▶ [Dataset records]:

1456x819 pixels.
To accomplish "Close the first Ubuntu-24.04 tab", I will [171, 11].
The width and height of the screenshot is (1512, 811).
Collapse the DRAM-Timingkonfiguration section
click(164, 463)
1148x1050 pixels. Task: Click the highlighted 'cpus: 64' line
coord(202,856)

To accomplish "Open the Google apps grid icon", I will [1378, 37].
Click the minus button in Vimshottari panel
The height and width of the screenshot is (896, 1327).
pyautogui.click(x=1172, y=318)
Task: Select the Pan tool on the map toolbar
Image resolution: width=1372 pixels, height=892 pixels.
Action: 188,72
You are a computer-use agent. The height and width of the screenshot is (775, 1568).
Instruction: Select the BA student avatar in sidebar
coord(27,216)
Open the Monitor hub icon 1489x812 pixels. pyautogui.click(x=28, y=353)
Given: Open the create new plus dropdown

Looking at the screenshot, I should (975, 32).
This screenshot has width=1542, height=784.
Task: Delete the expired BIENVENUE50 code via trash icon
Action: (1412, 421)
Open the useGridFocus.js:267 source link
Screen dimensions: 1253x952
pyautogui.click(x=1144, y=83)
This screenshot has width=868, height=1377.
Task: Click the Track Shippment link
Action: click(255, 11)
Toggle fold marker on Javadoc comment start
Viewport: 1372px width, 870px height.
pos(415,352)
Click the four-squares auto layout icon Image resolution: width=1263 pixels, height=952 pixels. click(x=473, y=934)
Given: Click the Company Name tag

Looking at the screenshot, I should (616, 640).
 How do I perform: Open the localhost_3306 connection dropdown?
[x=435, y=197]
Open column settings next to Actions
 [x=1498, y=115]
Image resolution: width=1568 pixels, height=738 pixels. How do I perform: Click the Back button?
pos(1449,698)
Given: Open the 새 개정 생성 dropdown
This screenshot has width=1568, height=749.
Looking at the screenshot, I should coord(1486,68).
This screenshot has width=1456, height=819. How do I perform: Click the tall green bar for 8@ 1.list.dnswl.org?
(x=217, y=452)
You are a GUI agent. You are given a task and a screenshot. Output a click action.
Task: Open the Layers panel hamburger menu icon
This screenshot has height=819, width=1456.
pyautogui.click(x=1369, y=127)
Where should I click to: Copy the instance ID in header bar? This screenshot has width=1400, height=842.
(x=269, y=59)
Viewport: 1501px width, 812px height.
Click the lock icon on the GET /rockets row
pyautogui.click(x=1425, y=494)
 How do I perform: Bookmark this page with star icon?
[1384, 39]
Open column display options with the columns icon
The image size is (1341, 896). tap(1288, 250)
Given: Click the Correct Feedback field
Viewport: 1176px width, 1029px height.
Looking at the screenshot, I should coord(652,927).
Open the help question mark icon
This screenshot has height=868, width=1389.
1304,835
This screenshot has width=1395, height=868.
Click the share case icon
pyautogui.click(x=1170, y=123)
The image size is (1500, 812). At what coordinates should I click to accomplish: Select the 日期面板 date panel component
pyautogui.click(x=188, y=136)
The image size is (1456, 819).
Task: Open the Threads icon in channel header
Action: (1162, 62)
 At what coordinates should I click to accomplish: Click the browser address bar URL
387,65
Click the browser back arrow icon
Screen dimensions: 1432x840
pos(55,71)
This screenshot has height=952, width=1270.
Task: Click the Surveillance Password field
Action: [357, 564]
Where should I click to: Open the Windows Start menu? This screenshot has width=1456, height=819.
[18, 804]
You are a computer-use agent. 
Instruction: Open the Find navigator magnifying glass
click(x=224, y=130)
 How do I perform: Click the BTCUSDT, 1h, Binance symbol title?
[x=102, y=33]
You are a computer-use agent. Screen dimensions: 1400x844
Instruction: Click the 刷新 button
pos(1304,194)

▶ [Work item]:
Send back exactly the lines of the listing above, beginning at the line containing "You are a computer-use agent. Screen" and ending with the last. Add nothing.

▶ [Expected answer]:
You are a computer-use agent. Screen dimensions: 1400x844
Instruction: Click the 刷新 button
pos(1304,194)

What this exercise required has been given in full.